Stored entries

==*==

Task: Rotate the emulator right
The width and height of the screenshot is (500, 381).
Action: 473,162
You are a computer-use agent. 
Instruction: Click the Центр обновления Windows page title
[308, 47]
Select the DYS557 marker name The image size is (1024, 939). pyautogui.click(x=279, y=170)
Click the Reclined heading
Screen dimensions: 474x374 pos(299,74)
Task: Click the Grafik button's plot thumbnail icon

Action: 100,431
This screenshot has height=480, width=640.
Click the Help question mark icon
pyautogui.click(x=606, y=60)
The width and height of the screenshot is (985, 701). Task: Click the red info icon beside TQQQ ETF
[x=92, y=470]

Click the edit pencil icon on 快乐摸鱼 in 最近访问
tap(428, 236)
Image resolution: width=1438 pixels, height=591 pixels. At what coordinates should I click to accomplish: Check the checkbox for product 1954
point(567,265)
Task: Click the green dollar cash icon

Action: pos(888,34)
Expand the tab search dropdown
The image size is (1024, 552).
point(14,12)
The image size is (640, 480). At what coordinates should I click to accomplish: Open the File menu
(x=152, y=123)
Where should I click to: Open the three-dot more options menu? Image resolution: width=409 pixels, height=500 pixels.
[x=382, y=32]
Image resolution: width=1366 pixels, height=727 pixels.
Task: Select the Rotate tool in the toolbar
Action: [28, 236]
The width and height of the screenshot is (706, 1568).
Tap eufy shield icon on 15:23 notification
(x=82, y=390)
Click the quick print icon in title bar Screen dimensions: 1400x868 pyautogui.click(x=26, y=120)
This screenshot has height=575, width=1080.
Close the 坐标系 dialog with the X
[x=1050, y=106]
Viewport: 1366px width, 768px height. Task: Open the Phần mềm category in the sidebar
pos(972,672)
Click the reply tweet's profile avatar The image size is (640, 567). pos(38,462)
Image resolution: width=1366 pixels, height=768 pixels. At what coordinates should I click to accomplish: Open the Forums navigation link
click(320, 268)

==*==

ASSIGNMENT: Every record, from top to bottom, must be transcribed exactly.

WRITTEN ANSWER:
Task: Rotate the emulator right
The width and height of the screenshot is (500, 381).
Action: 473,162
You are a computer-use agent. 
Instruction: Click the Центр обновления Windows page title
[308, 47]
Select the DYS557 marker name The image size is (1024, 939). pyautogui.click(x=279, y=170)
Click the Reclined heading
Screen dimensions: 474x374 pos(299,74)
Task: Click the Grafik button's plot thumbnail icon

Action: 100,431
This screenshot has height=480, width=640.
Click the Help question mark icon
pyautogui.click(x=606, y=60)
The width and height of the screenshot is (985, 701). Task: Click the red info icon beside TQQQ ETF
[x=92, y=470]

Click the edit pencil icon on 快乐摸鱼 in 最近访问
tap(428, 236)
Image resolution: width=1438 pixels, height=591 pixels. At what coordinates should I click to accomplish: Check the checkbox for product 1954
point(567,265)
Task: Click the green dollar cash icon

Action: pos(888,34)
Expand the tab search dropdown
The image size is (1024, 552).
point(14,12)
The image size is (640, 480). At what coordinates should I click to accomplish: Open the File menu
(x=152, y=123)
Where should I click to: Open the three-dot more options menu? Image resolution: width=409 pixels, height=500 pixels.
[x=382, y=32]
Image resolution: width=1366 pixels, height=727 pixels.
Task: Select the Rotate tool in the toolbar
Action: [28, 236]
The width and height of the screenshot is (706, 1568).
Tap eufy shield icon on 15:23 notification
(x=82, y=390)
Click the quick print icon in title bar Screen dimensions: 1400x868 pyautogui.click(x=26, y=120)
This screenshot has height=575, width=1080.
Close the 坐标系 dialog with the X
[x=1050, y=106]
Viewport: 1366px width, 768px height. Task: Open the Phần mềm category in the sidebar
pos(972,672)
Click the reply tweet's profile avatar The image size is (640, 567). pos(38,462)
Image resolution: width=1366 pixels, height=768 pixels. At what coordinates should I click to accomplish: Open the Forums navigation link
click(320, 268)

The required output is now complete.